START Page extract
1680: Fellow of the Royal Society

Detail of Verkolje's portrait of Leeuwenhoek. Click for the full portrait.The most important event in this period was Leeuwenhoek's election as a fellow of the Royal Society in 1680. After Hooke's success the previous fall replicating Leeuwenhoek's claims, there was no opposition to his election. According to Birch's History, the Society went to the effort of sending Leeuwenhoek an official declaration and seal. Several the letters that he wrote then were thank-you's.

Leeuwenhoek was so proud of being a fellow that the declaration and seal are on the table in front of him in the Verkolje portrait (right; click for full portrait).

January

January 12, 1680
Leeuwenhoek wrote Letter 29 (AB 54) to Robert Hooke.

Leeuwenhoek examined vessels for the circulation of fluids in trees: oak, elm, beech, willow, elder, ebony, and boxwood.

He then calculated the quantity of water that a tree could absorb.

Finally, he reported briefly on his observations of sperm in fish: perch, bream, roach and tench.
END Page extract
START Records shown
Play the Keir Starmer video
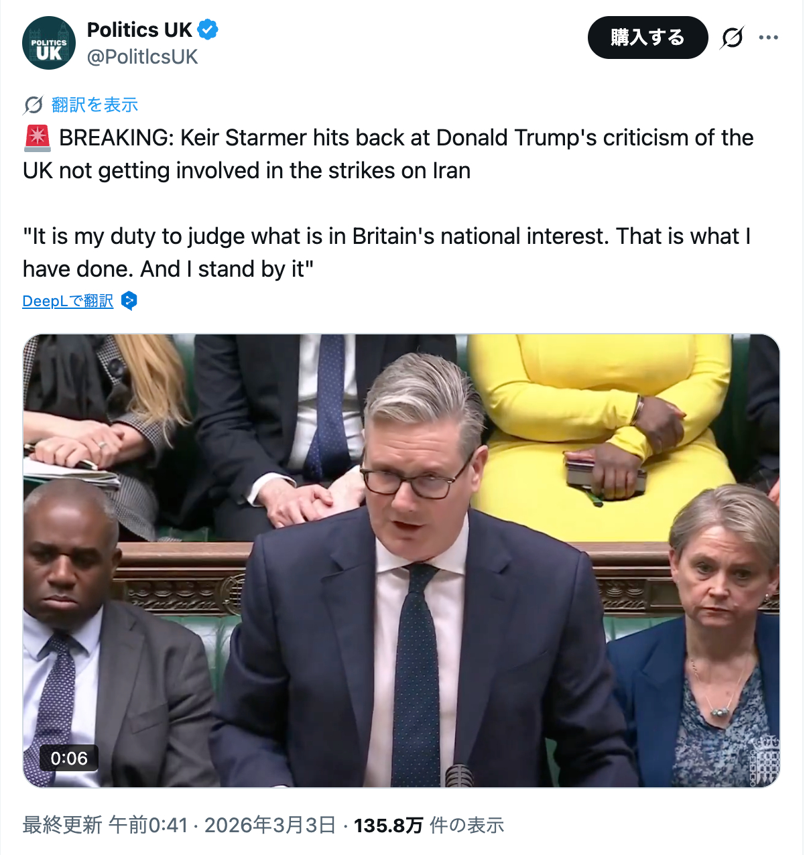811x855 pixels. [401, 560]
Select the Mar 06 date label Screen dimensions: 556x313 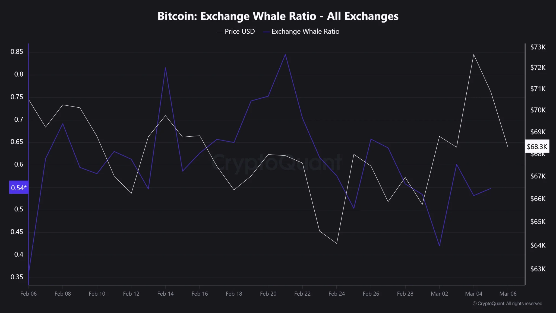[508, 294]
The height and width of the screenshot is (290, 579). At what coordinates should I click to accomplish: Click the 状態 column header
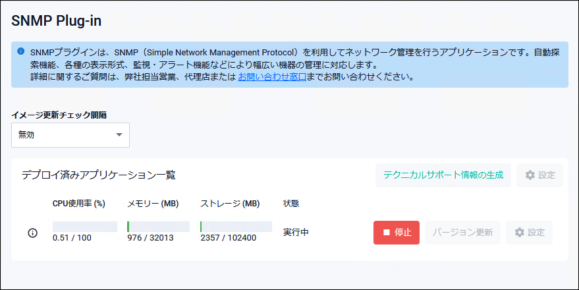click(290, 204)
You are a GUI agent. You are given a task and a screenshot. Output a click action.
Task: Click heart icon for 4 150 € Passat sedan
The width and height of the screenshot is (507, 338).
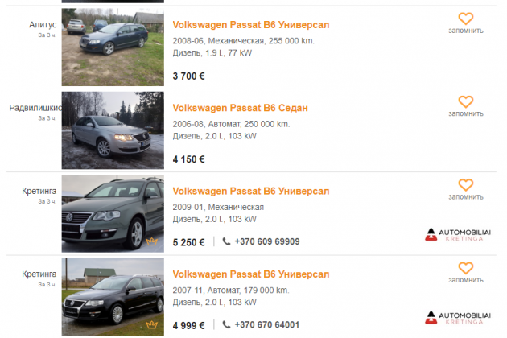click(x=466, y=102)
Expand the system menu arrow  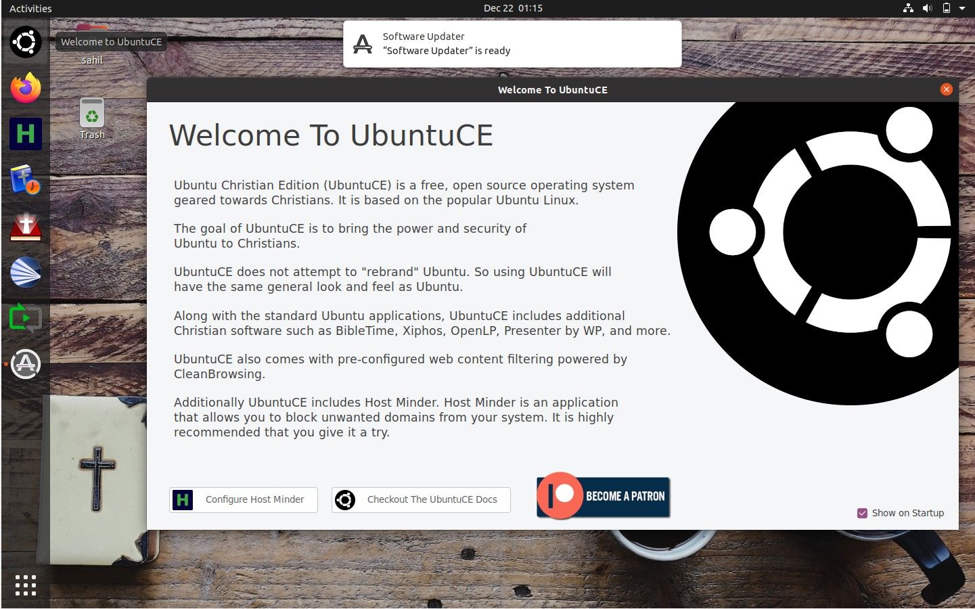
END Records shown
Brief |
In the page extract on Leeuwenhoek's 1680 election to the Royal Society, what lies on the table in front of him in the Verkolje portrait?

Result |
The Royal Society's declaration and seal.